(Page and screen pointing data)
::::::::::

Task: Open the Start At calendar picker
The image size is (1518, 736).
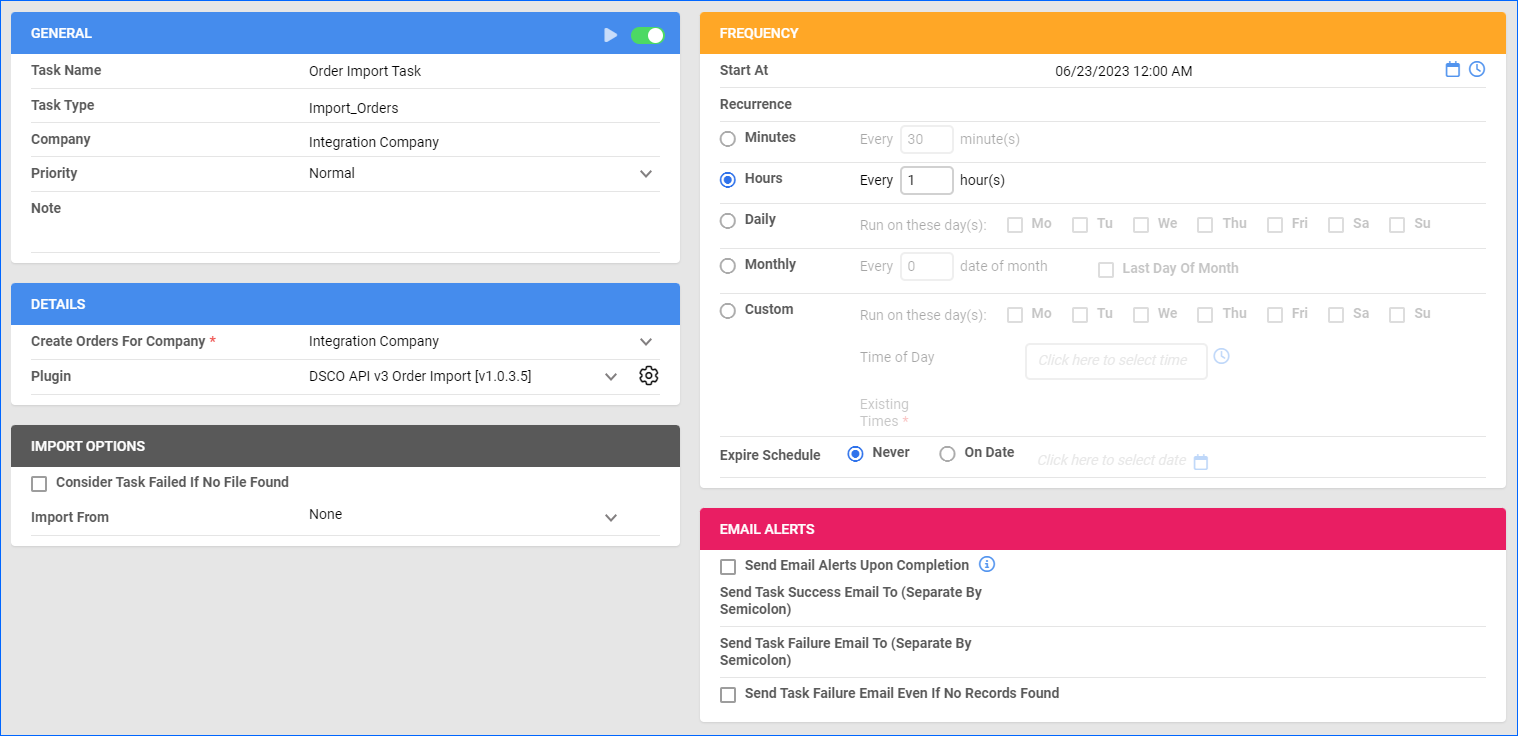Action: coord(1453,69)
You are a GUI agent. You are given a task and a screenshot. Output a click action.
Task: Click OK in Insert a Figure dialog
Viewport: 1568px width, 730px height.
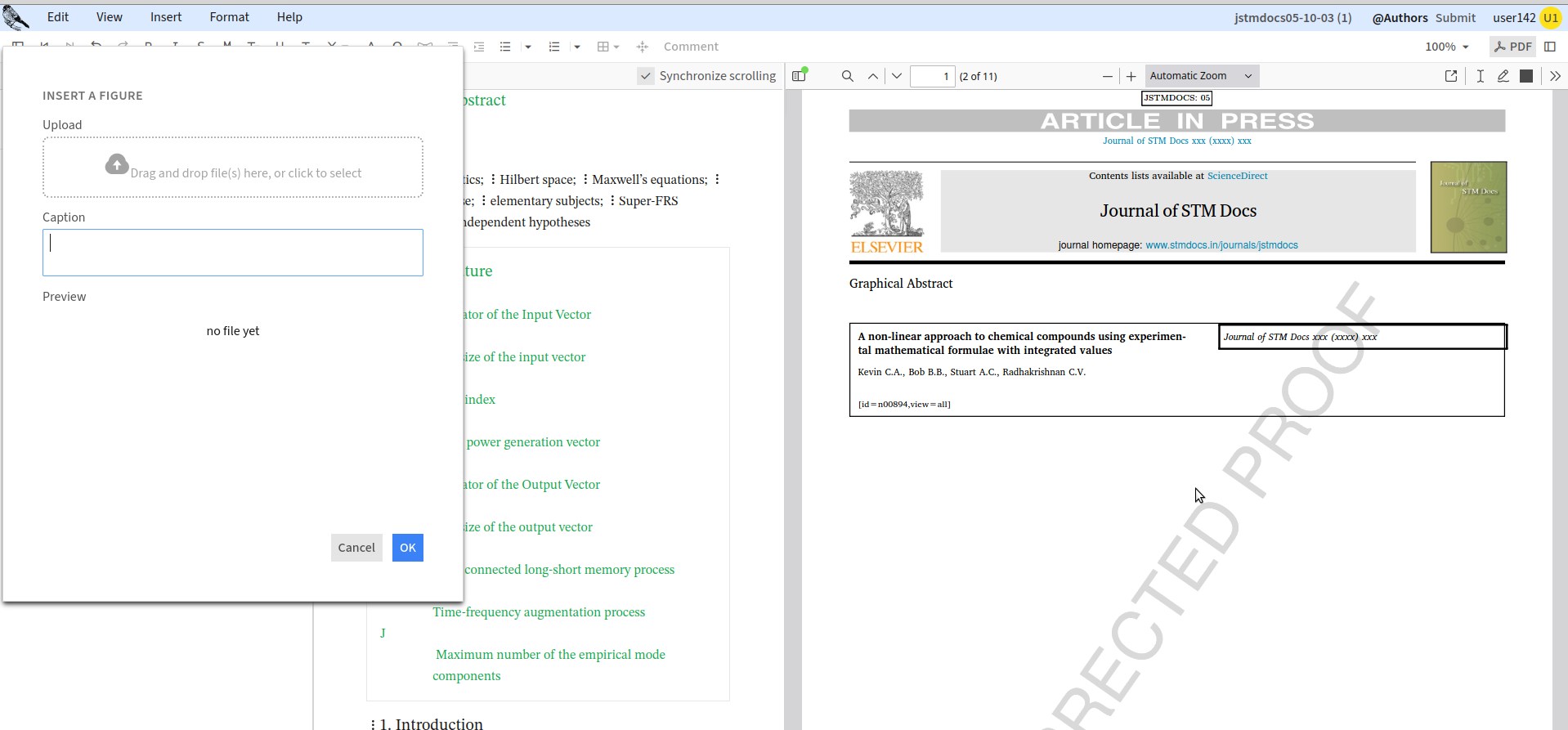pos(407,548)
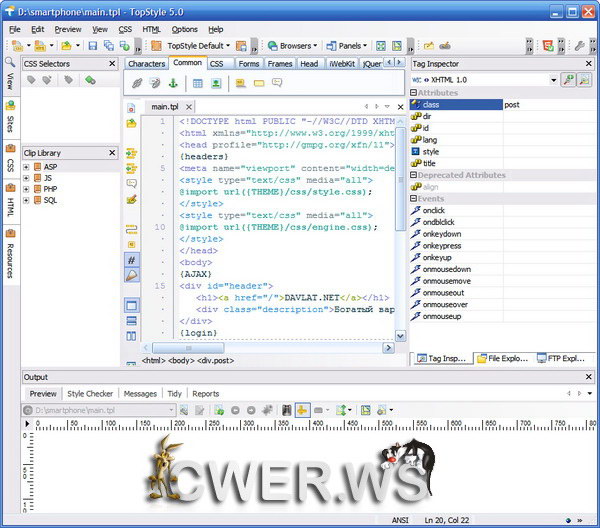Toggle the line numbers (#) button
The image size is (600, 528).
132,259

::::::::::

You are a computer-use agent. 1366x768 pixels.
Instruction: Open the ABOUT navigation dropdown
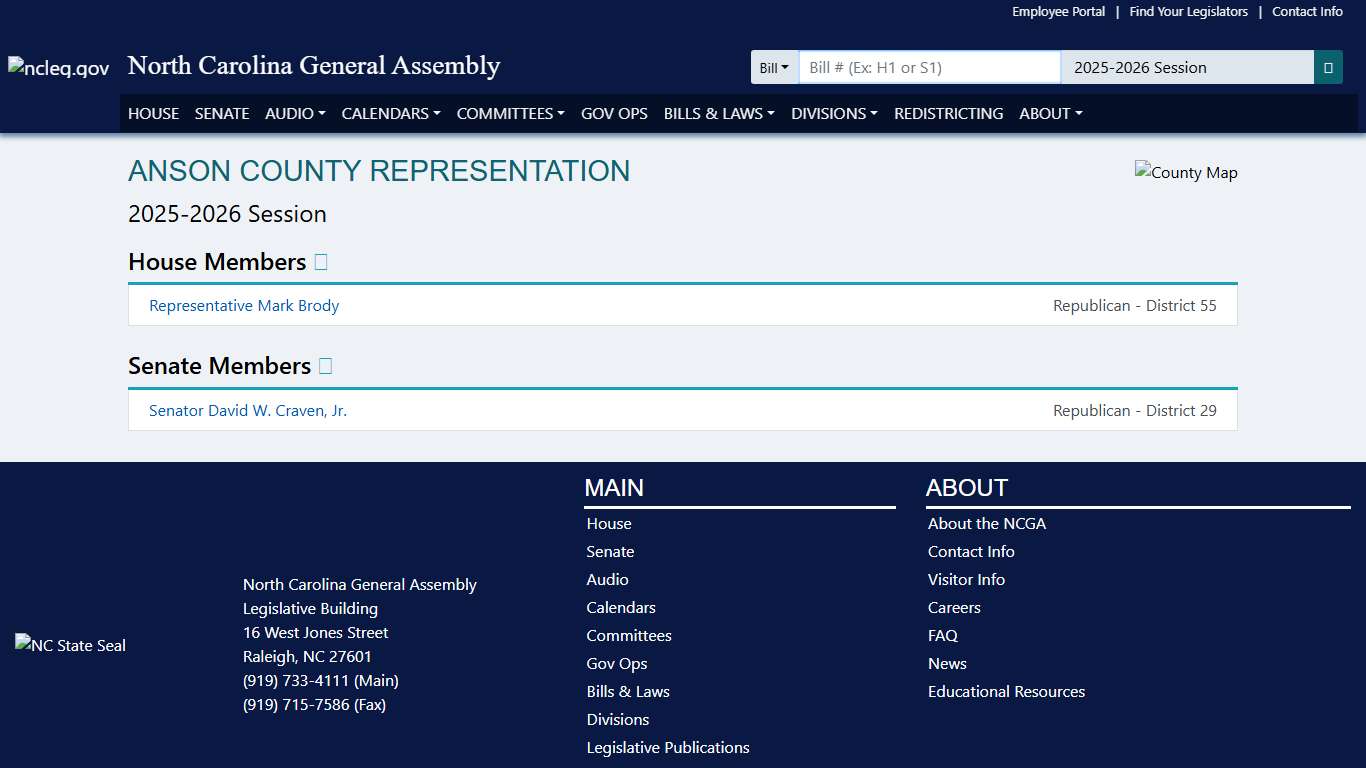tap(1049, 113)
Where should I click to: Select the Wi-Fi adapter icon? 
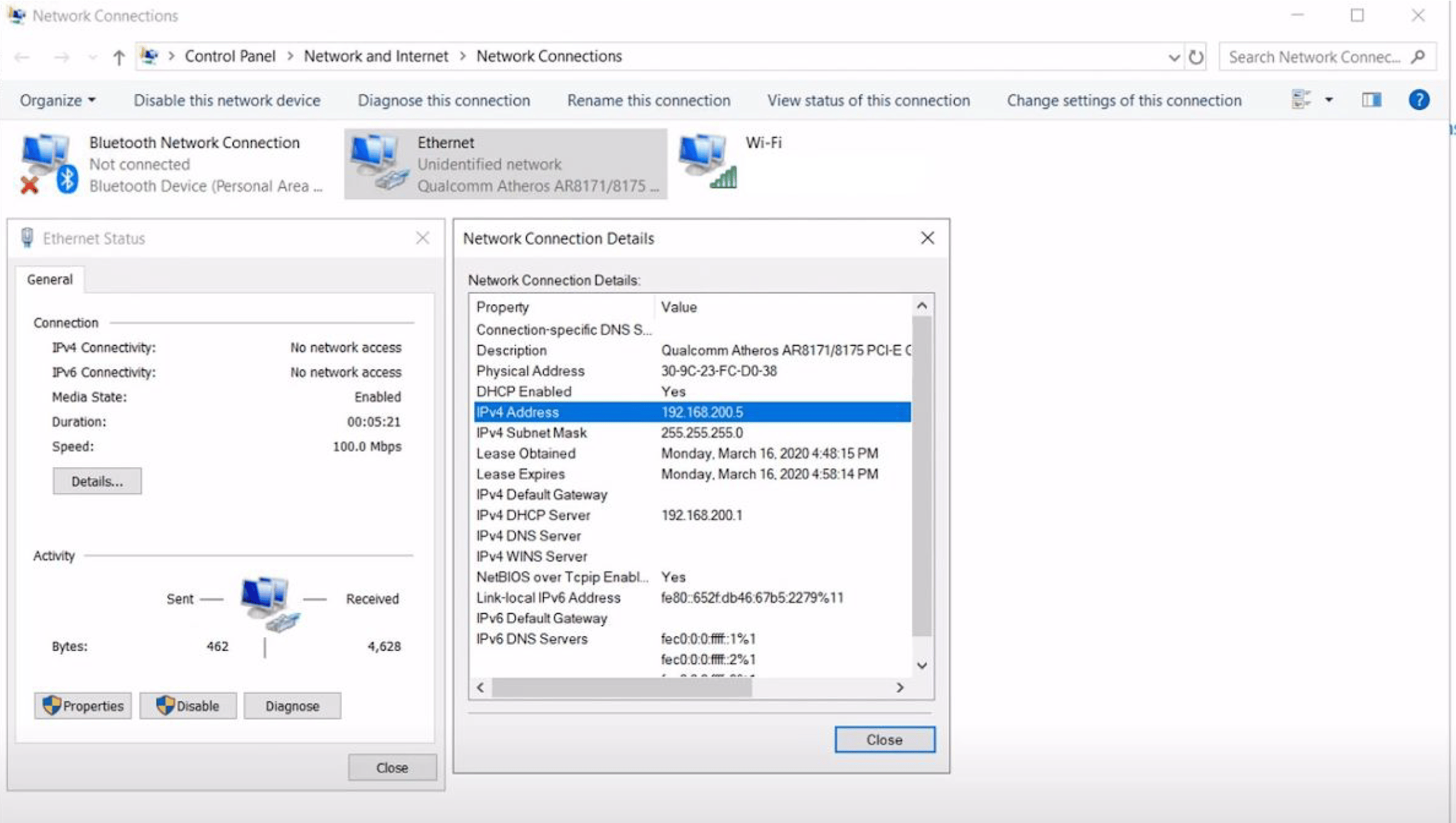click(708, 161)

::::::::::

▶ Direction: In the entries above, find every line containing the word "agent" and copy each one.

▶ The completed task:
You are a GUI agent. You are given a task and a screenshot. Output a click action.
You are a computer-use agent. 1366x768 pixels.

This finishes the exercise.